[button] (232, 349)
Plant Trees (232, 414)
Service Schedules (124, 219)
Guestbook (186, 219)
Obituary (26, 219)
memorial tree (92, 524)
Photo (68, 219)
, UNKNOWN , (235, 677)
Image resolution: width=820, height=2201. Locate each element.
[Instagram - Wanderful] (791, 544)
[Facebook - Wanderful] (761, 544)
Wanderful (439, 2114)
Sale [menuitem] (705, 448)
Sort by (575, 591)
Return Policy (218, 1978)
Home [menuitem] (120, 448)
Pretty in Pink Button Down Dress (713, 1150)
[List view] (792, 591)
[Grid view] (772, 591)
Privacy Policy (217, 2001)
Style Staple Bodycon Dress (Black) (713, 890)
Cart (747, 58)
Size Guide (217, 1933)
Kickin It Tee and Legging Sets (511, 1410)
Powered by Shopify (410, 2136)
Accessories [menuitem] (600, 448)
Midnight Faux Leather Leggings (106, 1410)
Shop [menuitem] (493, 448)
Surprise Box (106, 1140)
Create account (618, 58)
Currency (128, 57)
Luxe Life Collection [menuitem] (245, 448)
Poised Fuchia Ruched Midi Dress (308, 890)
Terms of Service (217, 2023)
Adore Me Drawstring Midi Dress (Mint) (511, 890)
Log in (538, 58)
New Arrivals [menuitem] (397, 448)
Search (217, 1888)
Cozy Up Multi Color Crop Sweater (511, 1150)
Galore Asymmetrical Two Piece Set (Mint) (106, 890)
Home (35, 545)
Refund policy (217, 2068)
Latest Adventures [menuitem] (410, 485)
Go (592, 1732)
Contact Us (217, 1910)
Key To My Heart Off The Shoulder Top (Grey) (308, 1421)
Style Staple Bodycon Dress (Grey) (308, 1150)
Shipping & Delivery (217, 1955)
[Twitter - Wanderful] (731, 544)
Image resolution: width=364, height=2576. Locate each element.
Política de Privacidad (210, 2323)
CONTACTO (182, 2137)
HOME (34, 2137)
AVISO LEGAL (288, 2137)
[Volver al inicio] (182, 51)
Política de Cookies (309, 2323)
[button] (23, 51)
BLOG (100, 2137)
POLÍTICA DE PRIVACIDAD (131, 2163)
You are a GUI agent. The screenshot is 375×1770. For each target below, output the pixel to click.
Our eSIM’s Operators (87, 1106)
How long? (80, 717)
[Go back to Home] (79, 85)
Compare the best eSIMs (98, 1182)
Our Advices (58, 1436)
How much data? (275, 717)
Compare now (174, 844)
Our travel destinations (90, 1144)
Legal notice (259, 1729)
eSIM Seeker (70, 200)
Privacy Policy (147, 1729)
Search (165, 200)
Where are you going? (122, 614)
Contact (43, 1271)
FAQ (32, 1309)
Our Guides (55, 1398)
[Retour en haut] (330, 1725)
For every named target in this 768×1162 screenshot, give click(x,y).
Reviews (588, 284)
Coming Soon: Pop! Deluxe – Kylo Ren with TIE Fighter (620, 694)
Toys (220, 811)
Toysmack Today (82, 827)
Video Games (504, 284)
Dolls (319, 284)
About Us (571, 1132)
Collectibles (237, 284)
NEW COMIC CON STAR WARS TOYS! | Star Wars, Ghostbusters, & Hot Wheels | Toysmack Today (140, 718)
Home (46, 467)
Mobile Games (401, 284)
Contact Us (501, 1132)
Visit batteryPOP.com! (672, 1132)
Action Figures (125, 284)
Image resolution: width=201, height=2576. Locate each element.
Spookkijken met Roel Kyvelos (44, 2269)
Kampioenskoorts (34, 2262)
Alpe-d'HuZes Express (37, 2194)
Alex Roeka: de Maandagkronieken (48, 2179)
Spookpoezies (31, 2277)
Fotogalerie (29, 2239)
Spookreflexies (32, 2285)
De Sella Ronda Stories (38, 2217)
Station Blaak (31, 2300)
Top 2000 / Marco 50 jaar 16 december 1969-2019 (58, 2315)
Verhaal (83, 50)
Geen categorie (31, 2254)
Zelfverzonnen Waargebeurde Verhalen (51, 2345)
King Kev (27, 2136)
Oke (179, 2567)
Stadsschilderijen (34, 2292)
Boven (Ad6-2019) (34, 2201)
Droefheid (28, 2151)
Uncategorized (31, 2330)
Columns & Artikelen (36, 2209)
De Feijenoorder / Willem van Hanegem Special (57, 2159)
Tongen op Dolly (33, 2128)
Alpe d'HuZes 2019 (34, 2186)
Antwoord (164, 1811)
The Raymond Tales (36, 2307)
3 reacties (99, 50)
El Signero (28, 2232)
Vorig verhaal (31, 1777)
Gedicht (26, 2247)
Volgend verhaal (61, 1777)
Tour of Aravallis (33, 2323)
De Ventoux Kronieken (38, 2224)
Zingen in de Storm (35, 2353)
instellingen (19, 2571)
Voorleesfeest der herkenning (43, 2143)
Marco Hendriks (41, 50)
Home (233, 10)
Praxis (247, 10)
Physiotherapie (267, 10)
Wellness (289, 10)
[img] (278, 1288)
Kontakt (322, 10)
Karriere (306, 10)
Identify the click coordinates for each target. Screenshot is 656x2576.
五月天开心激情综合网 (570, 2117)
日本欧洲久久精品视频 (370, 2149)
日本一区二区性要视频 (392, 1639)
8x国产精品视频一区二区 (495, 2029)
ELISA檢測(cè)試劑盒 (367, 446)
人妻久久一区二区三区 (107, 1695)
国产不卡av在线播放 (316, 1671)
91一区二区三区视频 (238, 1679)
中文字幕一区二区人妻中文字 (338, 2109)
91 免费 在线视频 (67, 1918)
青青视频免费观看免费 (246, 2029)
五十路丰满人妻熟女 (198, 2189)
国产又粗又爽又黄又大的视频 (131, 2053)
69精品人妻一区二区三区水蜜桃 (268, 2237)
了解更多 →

========================================================================

REQUIRED WORK → Taking care to miss no line, set down the whole listing above exactly.

OUTPUT FOR THIS EXERCISE →
[button] (232, 349)
Plant Trees (232, 414)
Service Schedules (124, 219)
Guestbook (186, 219)
Obituary (26, 219)
memorial tree (92, 524)
Photo (68, 219)
, UNKNOWN , (235, 677)
Image resolution: width=820, height=2201. Locate each element.
[Instagram - Wanderful] (791, 544)
[Facebook - Wanderful] (761, 544)
Wanderful (439, 2114)
Sale [menuitem] (705, 448)
Sort by (575, 591)
Return Policy (218, 1978)
Home [menuitem] (120, 448)
Pretty in Pink Button Down Dress (713, 1150)
[List view] (792, 591)
[Grid view] (772, 591)
Privacy Policy (217, 2001)
Style Staple Bodycon Dress (Black) (713, 890)
Cart (747, 58)
Size Guide (217, 1933)
Kickin It Tee and Legging Sets (511, 1410)
Powered by Shopify (410, 2136)
Accessories [menuitem] (600, 448)
Midnight Faux Leather Leggings (106, 1410)
Shop [menuitem] (493, 448)
Surprise Box (106, 1140)
Create account (618, 58)
Currency (128, 57)
Luxe Life Collection [menuitem] (245, 448)
Poised Fuchia Ruched Midi Dress (308, 890)
Terms of Service (217, 2023)
Adore Me Drawstring Midi Dress (Mint) (511, 890)
Log in (538, 58)
New Arrivals [menuitem] (397, 448)
Search (217, 1888)
Cozy Up Multi Color Crop Sweater (511, 1150)
Galore Asymmetrical Two Piece Set (Mint) (106, 890)
Home (35, 545)
Refund policy (217, 2068)
Latest Adventures [menuitem] (410, 485)
Go (592, 1732)
Contact Us (217, 1910)
Key To My Heart Off The Shoulder Top (Grey) (308, 1421)
Style Staple Bodycon Dress (Grey) (308, 1150)
Shipping & Delivery (217, 1955)
[Twitter - Wanderful] (731, 544)
Image resolution: width=364, height=2576. Locate each element.
Política de Privacidad (210, 2323)
CONTACTO (182, 2137)
HOME (34, 2137)
AVISO LEGAL (288, 2137)
[Volver al inicio] (182, 51)
Política de Cookies (309, 2323)
[button] (23, 51)
BLOG (100, 2137)
POLÍTICA DE PRIVACIDAD (131, 2163)
You are a GUI agent. The screenshot is 375×1770. For each target below, output the pixel to click.
Our eSIM’s Operators (87, 1106)
How long? (80, 717)
[Go back to Home] (79, 85)
Compare the best eSIMs (98, 1182)
Our Advices (58, 1436)
How much data? (275, 717)
Compare now (174, 844)
Our travel destinations (90, 1144)
Legal notice (259, 1729)
eSIM Seeker (70, 200)
Privacy Policy (147, 1729)
Search (165, 200)
Where are you going? (122, 614)
Contact (43, 1271)
FAQ (32, 1309)
Our Guides (55, 1398)
[Retour en haut] (330, 1725)
For every named target in this 768×1162 screenshot, give click(x,y).
Reviews (588, 284)
Coming Soon: Pop! Deluxe – Kylo Ren with TIE Fighter (620, 694)
Toys (220, 811)
Toysmack Today (82, 827)
Video Games (504, 284)
Dolls (319, 284)
About Us (571, 1132)
Collectibles (237, 284)
NEW COMIC CON STAR WARS TOYS! | Star Wars, Ghostbusters, & Hot Wheels | Toysmack Today (140, 718)
Home (46, 467)
Mobile Games (401, 284)
Contact Us (501, 1132)
Visit batteryPOP.com! (672, 1132)
Action Figures (125, 284)
Image resolution: width=201, height=2576. Locate each element.
Spookkijken met Roel Kyvelos (44, 2269)
Kampioenskoorts (34, 2262)
Alpe-d'HuZes Express (37, 2194)
Alex Roeka: de Maandagkronieken (48, 2179)
Spookpoezies (31, 2277)
Fotogalerie (29, 2239)
Spookreflexies (32, 2285)
De Sella Ronda Stories (38, 2217)
Station Blaak (31, 2300)
Top 2000 / Marco 50 jaar 16 december 1969-2019 (58, 2315)
Verhaal (83, 50)
Geen categorie (31, 2254)
Zelfverzonnen Waargebeurde Verhalen (51, 2345)
King Kev (27, 2136)
Oke (179, 2567)
Stadsschilderijen (34, 2292)
Boven (Ad6-2019) (34, 2201)
Droefheid (28, 2151)
Uncategorized (31, 2330)
Columns & Artikelen (36, 2209)
De Feijenoorder / Willem van Hanegem Special (57, 2159)
Tongen op Dolly (33, 2128)
Alpe d'HuZes 2019 (34, 2186)
Antwoord (164, 1811)
The Raymond Tales (36, 2307)
3 reacties (99, 50)
El Signero (28, 2232)
Vorig verhaal (31, 1777)
Gedicht (26, 2247)
Volgend verhaal (61, 1777)
Tour of Aravallis (33, 2323)
De Ventoux Kronieken (38, 2224)
Zingen in de Storm (35, 2353)
instellingen (19, 2571)
Voorleesfeest der herkenning (43, 2143)
Marco Hendriks (41, 50)
Home (233, 10)
Praxis (247, 10)
Physiotherapie (267, 10)
Wellness (289, 10)
[img] (278, 1288)
Kontakt (322, 10)
Karriere (306, 10)
Identify the click coordinates for each target. Screenshot is 656x2576.
五月天开心激情综合网 (570, 2117)
日本欧洲久久精品视频 (370, 2149)
日本一区二区性要视频 (392, 1639)
8x国产精品视频一区二区 (495, 2029)
ELISA檢測(cè)試劑盒 (367, 446)
人妻久久一区二区三区 (107, 1695)
国产不卡av在线播放 (316, 1671)
91一区二区三区视频 (238, 1679)
中文字幕一区二区人妻中文字 (338, 2109)
91 免费 在线视频 (67, 1918)
青青视频免费观看免费 (246, 2029)
五十路丰满人妻熟女 (198, 2189)
国产又粗又爽又黄又大的视频 (131, 2053)
69精品人妻一区二区三区水蜜桃 (268, 2237)
了解更多 →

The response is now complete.